Copy every record exactly, with nothing left out.

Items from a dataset
====

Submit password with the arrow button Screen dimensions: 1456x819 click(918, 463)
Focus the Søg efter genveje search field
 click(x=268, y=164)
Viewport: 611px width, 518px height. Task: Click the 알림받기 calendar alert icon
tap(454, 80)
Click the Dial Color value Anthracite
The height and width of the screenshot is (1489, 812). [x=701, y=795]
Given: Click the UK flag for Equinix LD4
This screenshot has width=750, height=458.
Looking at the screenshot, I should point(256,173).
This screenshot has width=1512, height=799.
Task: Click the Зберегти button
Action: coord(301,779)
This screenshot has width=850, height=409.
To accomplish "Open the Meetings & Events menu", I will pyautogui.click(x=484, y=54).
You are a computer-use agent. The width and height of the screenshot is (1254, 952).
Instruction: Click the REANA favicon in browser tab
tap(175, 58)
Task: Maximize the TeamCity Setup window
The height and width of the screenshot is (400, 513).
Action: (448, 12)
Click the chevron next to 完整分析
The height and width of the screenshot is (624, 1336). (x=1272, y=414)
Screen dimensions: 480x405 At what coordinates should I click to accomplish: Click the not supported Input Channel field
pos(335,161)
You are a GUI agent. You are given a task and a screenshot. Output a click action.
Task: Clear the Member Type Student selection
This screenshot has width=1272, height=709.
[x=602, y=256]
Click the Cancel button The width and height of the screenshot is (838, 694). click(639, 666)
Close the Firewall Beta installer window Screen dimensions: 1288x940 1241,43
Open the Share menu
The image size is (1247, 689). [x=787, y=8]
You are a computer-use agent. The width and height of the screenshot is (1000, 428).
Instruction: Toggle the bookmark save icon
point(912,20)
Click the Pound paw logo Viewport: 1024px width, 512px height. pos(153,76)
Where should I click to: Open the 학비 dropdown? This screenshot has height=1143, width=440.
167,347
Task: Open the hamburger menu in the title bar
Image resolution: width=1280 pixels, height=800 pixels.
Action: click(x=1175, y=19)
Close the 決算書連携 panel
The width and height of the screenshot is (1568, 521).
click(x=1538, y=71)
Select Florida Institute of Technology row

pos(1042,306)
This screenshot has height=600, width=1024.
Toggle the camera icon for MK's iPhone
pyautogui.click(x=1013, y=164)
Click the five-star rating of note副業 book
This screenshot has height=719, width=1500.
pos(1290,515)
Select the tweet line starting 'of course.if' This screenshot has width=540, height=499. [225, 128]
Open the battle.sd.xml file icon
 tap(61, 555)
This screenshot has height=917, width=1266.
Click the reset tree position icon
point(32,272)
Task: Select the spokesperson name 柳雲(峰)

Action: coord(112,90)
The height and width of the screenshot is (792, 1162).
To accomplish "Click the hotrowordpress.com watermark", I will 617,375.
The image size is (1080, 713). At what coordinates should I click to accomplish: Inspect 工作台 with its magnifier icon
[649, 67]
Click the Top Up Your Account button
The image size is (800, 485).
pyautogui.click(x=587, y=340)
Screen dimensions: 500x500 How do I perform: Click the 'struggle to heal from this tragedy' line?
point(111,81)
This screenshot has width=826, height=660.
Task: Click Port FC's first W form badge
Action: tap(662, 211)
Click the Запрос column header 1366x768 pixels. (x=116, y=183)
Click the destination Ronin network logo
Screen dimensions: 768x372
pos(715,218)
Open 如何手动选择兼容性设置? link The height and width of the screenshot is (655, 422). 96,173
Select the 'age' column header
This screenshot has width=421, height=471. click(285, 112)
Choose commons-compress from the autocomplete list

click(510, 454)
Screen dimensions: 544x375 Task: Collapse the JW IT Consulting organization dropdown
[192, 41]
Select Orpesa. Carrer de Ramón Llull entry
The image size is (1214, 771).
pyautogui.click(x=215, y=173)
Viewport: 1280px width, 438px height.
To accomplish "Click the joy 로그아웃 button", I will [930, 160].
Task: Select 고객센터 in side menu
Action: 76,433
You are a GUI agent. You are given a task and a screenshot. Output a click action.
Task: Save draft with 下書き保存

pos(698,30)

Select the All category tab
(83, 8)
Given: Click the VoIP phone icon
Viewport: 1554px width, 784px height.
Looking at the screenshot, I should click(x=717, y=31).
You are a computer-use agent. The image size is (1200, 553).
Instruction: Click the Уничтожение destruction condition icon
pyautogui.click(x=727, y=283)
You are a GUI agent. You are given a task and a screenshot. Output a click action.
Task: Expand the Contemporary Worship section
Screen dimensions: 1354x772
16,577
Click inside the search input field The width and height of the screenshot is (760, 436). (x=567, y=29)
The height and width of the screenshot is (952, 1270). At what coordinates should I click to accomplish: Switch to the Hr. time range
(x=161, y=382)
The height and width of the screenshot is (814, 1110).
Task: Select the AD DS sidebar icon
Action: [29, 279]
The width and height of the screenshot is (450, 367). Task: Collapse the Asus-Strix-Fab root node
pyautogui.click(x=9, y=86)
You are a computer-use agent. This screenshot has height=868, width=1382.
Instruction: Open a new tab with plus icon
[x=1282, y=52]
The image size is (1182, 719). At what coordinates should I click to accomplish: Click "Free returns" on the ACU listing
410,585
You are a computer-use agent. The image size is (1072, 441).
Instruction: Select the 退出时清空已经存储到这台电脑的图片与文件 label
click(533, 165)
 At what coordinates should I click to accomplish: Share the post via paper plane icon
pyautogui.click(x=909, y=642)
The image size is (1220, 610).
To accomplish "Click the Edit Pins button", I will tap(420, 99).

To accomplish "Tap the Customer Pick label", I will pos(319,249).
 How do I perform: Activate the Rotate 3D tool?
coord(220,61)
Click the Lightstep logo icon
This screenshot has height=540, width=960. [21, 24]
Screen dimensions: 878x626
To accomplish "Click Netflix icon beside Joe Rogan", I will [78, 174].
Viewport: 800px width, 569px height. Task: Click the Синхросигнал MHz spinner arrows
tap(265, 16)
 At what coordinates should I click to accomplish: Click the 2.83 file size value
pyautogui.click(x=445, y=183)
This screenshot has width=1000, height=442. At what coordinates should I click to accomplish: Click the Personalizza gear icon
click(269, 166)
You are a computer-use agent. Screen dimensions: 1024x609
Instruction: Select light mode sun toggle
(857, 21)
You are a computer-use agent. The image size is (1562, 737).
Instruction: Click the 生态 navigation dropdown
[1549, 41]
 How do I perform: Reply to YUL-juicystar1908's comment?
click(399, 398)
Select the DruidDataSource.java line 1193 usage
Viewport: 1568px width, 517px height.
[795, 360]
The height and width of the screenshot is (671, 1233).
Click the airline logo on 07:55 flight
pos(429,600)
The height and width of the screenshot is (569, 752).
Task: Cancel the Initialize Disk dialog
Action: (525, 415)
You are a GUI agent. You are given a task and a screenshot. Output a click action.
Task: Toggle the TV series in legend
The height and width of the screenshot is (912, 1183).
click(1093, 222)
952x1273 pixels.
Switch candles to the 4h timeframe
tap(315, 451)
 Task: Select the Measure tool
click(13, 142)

====

**Your response**
Submit password with the arrow button Screen dimensions: 1456x819 click(918, 463)
Focus the Søg efter genveje search field
 click(x=268, y=164)
Viewport: 611px width, 518px height. Task: Click the 알림받기 calendar alert icon
tap(454, 80)
Click the Dial Color value Anthracite
The height and width of the screenshot is (1489, 812). [x=701, y=795]
Given: Click the UK flag for Equinix LD4
This screenshot has width=750, height=458.
Looking at the screenshot, I should point(256,173).
This screenshot has width=1512, height=799.
Task: Click the Зберегти button
Action: coord(301,779)
This screenshot has width=850, height=409.
To accomplish "Open the Meetings & Events menu", I will pyautogui.click(x=484, y=54).
You are a computer-use agent. The width and height of the screenshot is (1254, 952).
Instruction: Click the REANA favicon in browser tab
tap(175, 58)
Task: Maximize the TeamCity Setup window
The height and width of the screenshot is (400, 513).
Action: (448, 12)
Click the chevron next to 完整分析
The height and width of the screenshot is (624, 1336). (x=1272, y=414)
Screen dimensions: 480x405 At what coordinates should I click to accomplish: Click the not supported Input Channel field
pos(335,161)
You are a GUI agent. You are given a task and a screenshot. Output a click action.
Task: Clear the Member Type Student selection
This screenshot has width=1272, height=709.
[x=602, y=256]
Click the Cancel button The width and height of the screenshot is (838, 694). click(639, 666)
Close the Firewall Beta installer window Screen dimensions: 1288x940 1241,43
Open the Share menu
The image size is (1247, 689). [x=787, y=8]
You are a computer-use agent. The width and height of the screenshot is (1000, 428).
Instruction: Toggle the bookmark save icon
point(912,20)
Click the Pound paw logo Viewport: 1024px width, 512px height. pos(153,76)
Where should I click to: Open the 학비 dropdown? This screenshot has height=1143, width=440.
167,347
Task: Open the hamburger menu in the title bar
Image resolution: width=1280 pixels, height=800 pixels.
Action: click(x=1175, y=19)
Close the 決算書連携 panel
The width and height of the screenshot is (1568, 521).
click(x=1538, y=71)
Select Florida Institute of Technology row

pos(1042,306)
This screenshot has height=600, width=1024.
Toggle the camera icon for MK's iPhone
pyautogui.click(x=1013, y=164)
Click the five-star rating of note副業 book
This screenshot has height=719, width=1500.
pos(1290,515)
Select the tweet line starting 'of course.if' This screenshot has width=540, height=499. [225, 128]
Open the battle.sd.xml file icon
 tap(61, 555)
This screenshot has height=917, width=1266.
Click the reset tree position icon
point(32,272)
Task: Select the spokesperson name 柳雲(峰)

Action: coord(112,90)
The height and width of the screenshot is (792, 1162).
To accomplish "Click the hotrowordpress.com watermark", I will 617,375.
The image size is (1080, 713). At what coordinates should I click to accomplish: Inspect 工作台 with its magnifier icon
[649, 67]
Click the Top Up Your Account button
The image size is (800, 485).
pyautogui.click(x=587, y=340)
Screen dimensions: 500x500 How do I perform: Click the 'struggle to heal from this tragedy' line?
point(111,81)
This screenshot has width=826, height=660.
Task: Click Port FC's first W form badge
Action: tap(662, 211)
Click the Запрос column header 1366x768 pixels. (x=116, y=183)
Click the destination Ronin network logo
Screen dimensions: 768x372
pos(715,218)
Open 如何手动选择兼容性设置? link The height and width of the screenshot is (655, 422). 96,173
Select the 'age' column header
This screenshot has width=421, height=471. click(285, 112)
Choose commons-compress from the autocomplete list

click(510, 454)
Screen dimensions: 544x375 Task: Collapse the JW IT Consulting organization dropdown
[192, 41]
Select Orpesa. Carrer de Ramón Llull entry
The image size is (1214, 771).
pyautogui.click(x=215, y=173)
Viewport: 1280px width, 438px height.
To accomplish "Click the joy 로그아웃 button", I will [930, 160].
Task: Select 고객센터 in side menu
Action: 76,433
You are a GUI agent. You are given a task and a screenshot. Output a click action.
Task: Save draft with 下書き保存

pos(698,30)

Select the All category tab
(83, 8)
Given: Click the VoIP phone icon
Viewport: 1554px width, 784px height.
Looking at the screenshot, I should click(x=717, y=31).
You are a computer-use agent. The image size is (1200, 553).
Instruction: Click the Уничтожение destruction condition icon
pyautogui.click(x=727, y=283)
You are a GUI agent. You are given a task and a screenshot. Output a click action.
Task: Expand the Contemporary Worship section
Screen dimensions: 1354x772
16,577
Click inside the search input field The width and height of the screenshot is (760, 436). (x=567, y=29)
The height and width of the screenshot is (952, 1270). At what coordinates should I click to accomplish: Switch to the Hr. time range
(x=161, y=382)
The height and width of the screenshot is (814, 1110).
Task: Select the AD DS sidebar icon
Action: [29, 279]
The width and height of the screenshot is (450, 367). Task: Collapse the Asus-Strix-Fab root node
pyautogui.click(x=9, y=86)
You are a computer-use agent. This screenshot has height=868, width=1382.
Instruction: Open a new tab with plus icon
[x=1282, y=52]
The image size is (1182, 719). At what coordinates should I click to accomplish: Click "Free returns" on the ACU listing
410,585
You are a computer-use agent. The image size is (1072, 441).
Instruction: Select the 退出时清空已经存储到这台电脑的图片与文件 label
click(533, 165)
 At what coordinates should I click to accomplish: Share the post via paper plane icon
pyautogui.click(x=909, y=642)
The image size is (1220, 610).
To accomplish "Click the Edit Pins button", I will tap(420, 99).

To accomplish "Tap the Customer Pick label", I will pos(319,249).
 How do I perform: Activate the Rotate 3D tool?
coord(220,61)
Click the Lightstep logo icon
This screenshot has height=540, width=960. [21, 24]
Screen dimensions: 878x626
To accomplish "Click Netflix icon beside Joe Rogan", I will [78, 174].
Viewport: 800px width, 569px height. Task: Click the Синхросигнал MHz spinner arrows
tap(265, 16)
 At what coordinates should I click to accomplish: Click the 2.83 file size value
pyautogui.click(x=445, y=183)
This screenshot has width=1000, height=442. At what coordinates should I click to accomplish: Click the Personalizza gear icon
click(269, 166)
You are a computer-use agent. Screen dimensions: 1024x609
Instruction: Select light mode sun toggle
(857, 21)
You are a computer-use agent. The image size is (1562, 737).
Instruction: Click the 生态 navigation dropdown
[1549, 41]
 How do I perform: Reply to YUL-juicystar1908's comment?
click(399, 398)
Select the DruidDataSource.java line 1193 usage
Viewport: 1568px width, 517px height.
[795, 360]
The height and width of the screenshot is (671, 1233).
Click the airline logo on 07:55 flight
pos(429,600)
The height and width of the screenshot is (569, 752).
Task: Cancel the Initialize Disk dialog
Action: (525, 415)
You are a GUI agent. You are given a task and a screenshot. Output a click action.
Task: Toggle the TV series in legend
The height and width of the screenshot is (912, 1183).
click(1093, 222)
952x1273 pixels.
Switch candles to the 4h timeframe
tap(315, 451)
 Task: Select the Measure tool
click(13, 142)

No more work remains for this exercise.